This pattern ensures that long-running migrations can survive application restarts or crashes.

Temporary Column Strategy

For complex transformations, use temporary columns to minimize locking:

func safeColumnTransformation(db *sql.DB, table, column string) error {
    // Add temporary column
    if _, err := db.Exec(fmt.Sprintf(
        "ALTER TABLE %s ADD COLUMN %s_new VARCHAR(255)", 
        table, column)); err != nil {
        return err
    }

    // Update in batches
    if err := updateInBatches(db, table, column); err != nil {
        return err
    }

    // Atomic column swap
    tx, err := db.Begin()
    if err != nil {
        return err
    }

    queries := []string{
        fmt.Sprintf("ALTER TABLE %s DROP COLUMN %s", table, column),
        fmt.Sprintf("ALTER TABLE %s RENAME COLUMN %s_new TO %s", table, column, column),
    }

    for _, query := range queries {
        if _, err := tx.Exec(query); err != nil {
            tx.Rollback()
            return err
        }
    }

    return tx.Commit()
}

func updateInBatches(db *sql.DB, table, column string) error {
    var count int
    err := db.QueryRow(fmt.Sprintf("SELECT COUNT(*) FROM %s", table)).Scan(&count)
    if err != nil {
        return err
    }

    batchSize := 5000
    for offset := 0; offset < count; offset += batchSize {
        if _, err := db.Exec(fmt.Sprintf(
            "UPDATE %s SET %s_new = UPPER(%s) LIMIT %d OFFSET %d",
            table, column, column, batchSize, offset)); err != nil {
            return err
        }
    }

    return nil
}

This approach is particularly useful for column type changes or transformations.

Best Practices for Production Migrations

Beyond the code, I've learned several best practices for executing migrations safely:

Pre-Migration Planning

Before running any migration in production:

Calculate the approximate time required by testing against a production-like dataset
Schedule migrations during low-traffic periods
Create benchmarks to measure database load during different phases
Implement dry-run options for validation

Monitoring During Migrations

During migration execution:

func monitoredMigration(db *sql.DB, migrationFunc func() error) error {
    startTime := time.Now()
    totalRows := countRows(db)
    ticker := time.NewTicker(5 * time.Second)
    done := make(chan bool)

    // Start progress reporter
    go func() {
        for {
            select {
            case <-done:
                return
            case <-ticker.C:
                currentRows := countProcessedRows(db)
                elapsed := time.Since(startTime)
                percent := float64(currentRows) / float64(totalRows) * 100
                estimatedTotal := float64(elapsed) / (float64(currentRows) / float64(totalRows))
                remaining := estimatedTotal - float64(elapsed)

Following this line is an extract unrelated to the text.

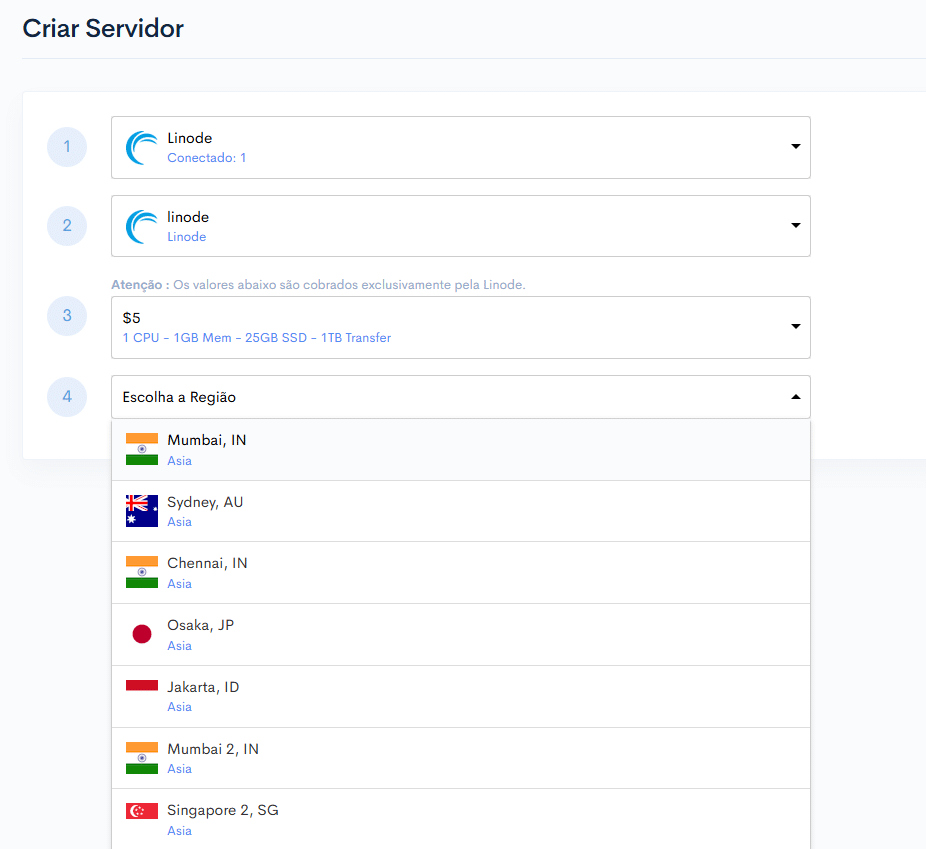Screen dimensions: 926x849
Task: Pick Osaka, JP region
Action: click(461, 635)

                fmt.Printf("Progress: %.2f%% (%d/%d rows, %v elapsed, ~%v remaining)\n",
                          percent, currentRows, totalRows, elapsed.Round(time.Second), 
                          time.Duration(remaining).Round(time.Second))
            }
        }
    }()

    // Run the migration
    err := migrationFunc()

    // Stop the progress reporter
    ticker.Stop()
    done <- true

    if err != nil {
        fmt.Printf("Migration failed after %v: %v\n", time.Since(startTime), err)
    } else {
        fmt.Printf("Migration completed successfully in %v\n", time.Since(startTime))
    }

    return err
}

This provides visibility into migration progress and helps identify performance issues early.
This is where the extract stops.